Jews and Music
- LAST REVIEWED: 18 August 2021
- LAST MODIFIED: 25 February 2014
- DOI: 10.1093/obo/9780199840731-0063
- LAST REVIEWED: 18 August 2021
- LAST MODIFIED: 25 February 2014
- DOI: 10.1093/obo/9780199840731-0063
Introduction
The term “Jewish music” encompasses a complicated and multifaceted relationship between Judaism and sound from ancient times to the present day. People have used music to accompany liturgical and biblical texts, to define spaces and leisure activities, to characterize adherence to Jewish law and/or heritage, to denote Jews and Judaism in contrast to other cultural groups, to define one group of Jews against another, to reinforce specific ideas of Jewish communal history and identity, and to characterize local Jewish experiences. Music, in turn, has been used to define both sacred time and leisure time in Judaism, and has played a key role in ideological debates about tradition and innovation. One central reason for this wide application is music’s fundamentally variable nature: as organized collections of sounds that both accept and resist fixed notated forms, music easily acquires, communicates, and negotiates meaning long after the sounds themselves have faded. In Jewish life, these unique qualities have led to lines of specialists—such as the hazzan or cantor in liturgical music, or the klezmer in music of dance and celebration—while at the same time giving music a marginal role in logocentric disciplines such as philosophy and history. Research on this topic has covered a broad range of practices, including chant and ritual fulfillment, the works of Jewish-affiliated composers, communal performance within Jewish communities, and participation in popular musical, stage, and concert forms. Such breadth emphasizes the difficulty in defining the field, particularly when attempting to apply an appropriate overarching term.

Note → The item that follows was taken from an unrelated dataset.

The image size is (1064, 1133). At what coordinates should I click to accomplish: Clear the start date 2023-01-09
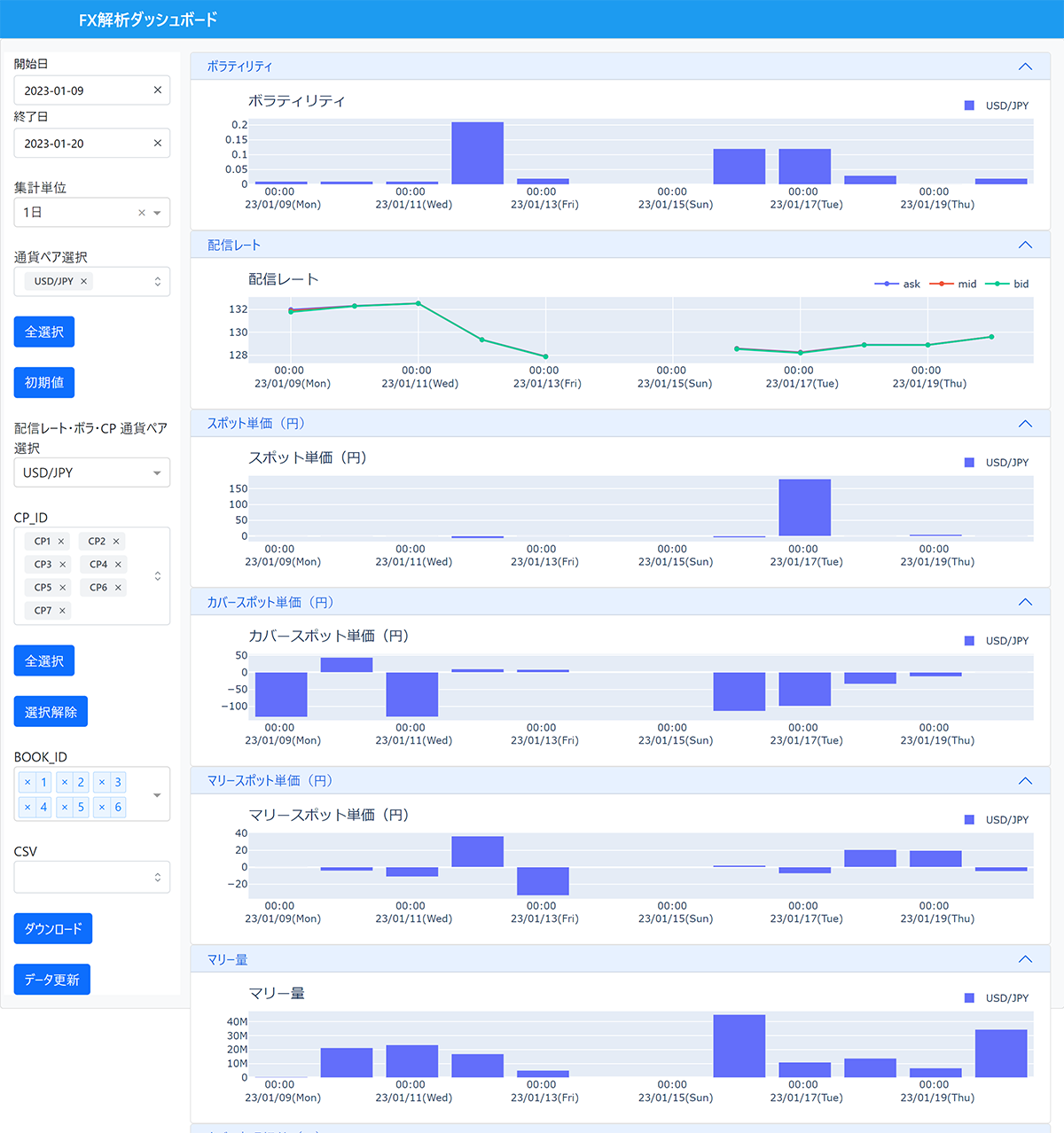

Musicologist Curt Sachs’ reported 1950s definition of “Jewish music” as “music by Jews, for Jews, as Jews,” has been celebrated for its brevity and criticized for its inaccuracy. Jewish seminaries, meanwhile, have sought to institutionalize the concept by investing it with a broad sense of durable tradition, as exemplified by their musical training programs. The term has also carried expectations of authenticity, sometimes leading to heated debates in the evaluation of musical artists, works, and scholars. Nonetheless, “Jewish music” remains the term of record in scholarship, the synagogue, and the communal world, best viewed as shorthand for an expansive and disparate series of conversations.
General Overviews
Scholarship on Jewish music began in the mid-late 19th century, roughly concurrent with the development of Wissenschaft movements in both music and Judaism. Jewish liturgical music practitioners, seeking to improve their scientific legitimacy, authored most of these early studies using synagogue music to represent Jewish tradition. Ackermann 1894 presents the emergence of this discussion into broader academic conversation, linking synagogue music to the ancient, medieval, and modern eras established by the Wissenschaft model. Starting around the turn of the 20th century, music became a part of scholarly efforts to promote a distinctive Jewish ethnic culture that could stand on its own alongside other cultures. Idelsohn 1929, authored by a key figure in this transition, retains the primacy of religious music, but places the story within a broader cultural milieu, thereby setting the agenda for the field. Broad overviews of the subject have appeared regularly since then: Gradenwitz 1949 represents a view of the field from the new state of Israel, with the narrative adjusted accordingly. The work of Peter Gradenwitz, as well as Eric Werner’s entry on Jewish music in the 1954 edition of Grove Dictionary of Music and Musicians (New York: St. Martin’s, 1954), continued to view the field through a moral lens that evaluated music based on its adherence to each author’s definition of Jewish musical tradition. Overviews since then have sought increasingly scholarly paradigms. Shiloah 1992, following Israeli social science trends, emphasizes the musical traditions of ethnic communities in Israel. Avenary, et al. 2007; Seroussi, et al. 2001; and Seroussi 2009 show successive attempts to interrogate the concept of Jewish music itself, distancing the narrative from religious or communal ideology in an effort to connect more effectively with the standards of the larger fields to which they contributed. And Shelemay 1995, while not a comprehensive overview, provides a central idea in parsing the complicated relationship between scholarship and Jewish identity in music.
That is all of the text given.